Cette optique de marginalisation des propositions écologiques par les gouvernements est d'autant plus dommageable que, sur le terrain, explique Esther Bailleul, " les problématiques d'énergie " commencent d'être entendues. " Quand on fait le lien entre transition énergétique et développement local, nous trouvons des oreilles attentives dans le monde rural ", assure-t-elle.
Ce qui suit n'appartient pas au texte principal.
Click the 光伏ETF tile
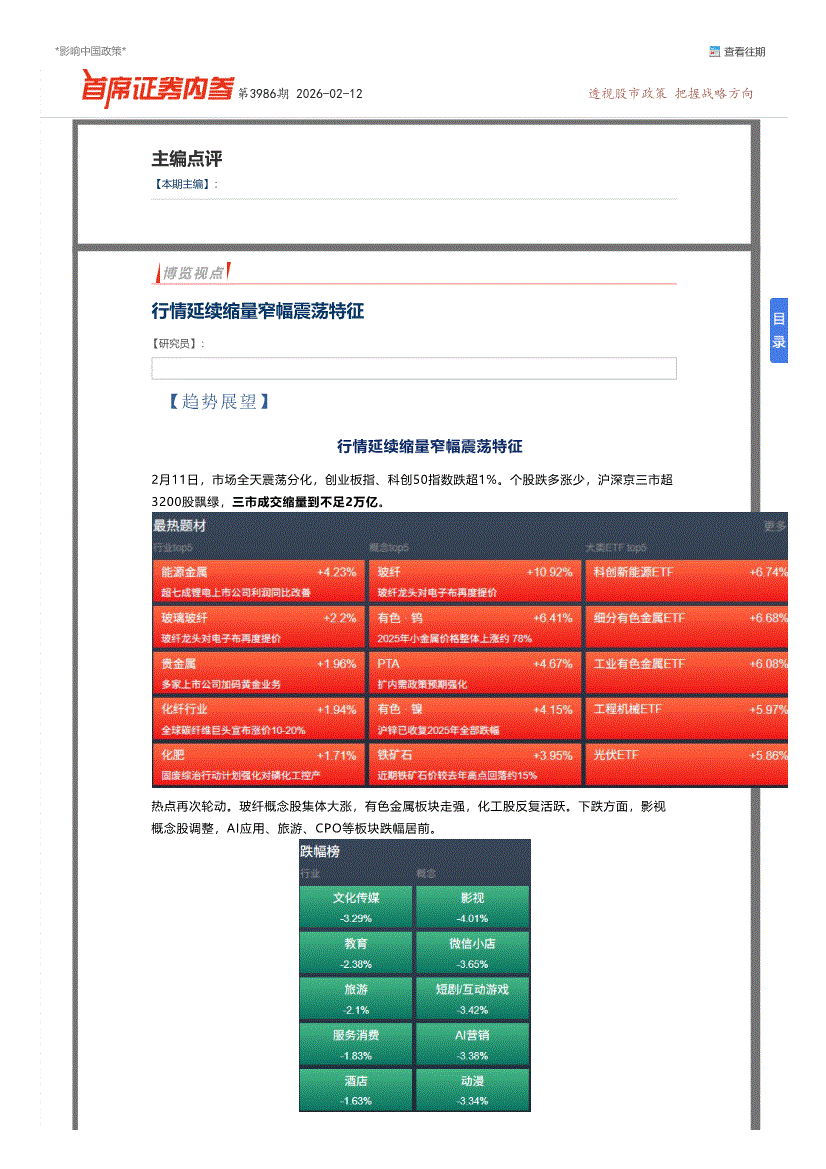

Sauf que les avantages ne sont pas en effet immédiats, et la mise en pratique des exigences écologiques parfois lente et laborieuse. " Dès lors qu'il s'agit d'établir un plan rigoureux de transition énergétique sur la durée, il est difficile de convaincre, même quand les élus locaux et les chargés de missions sont d'accord. " C'est là, au niveau des régions, une autre cause de la méfiance que rencontre l'écologie politique : elle réfléchit sur le long terme, ses résultats se font attendre.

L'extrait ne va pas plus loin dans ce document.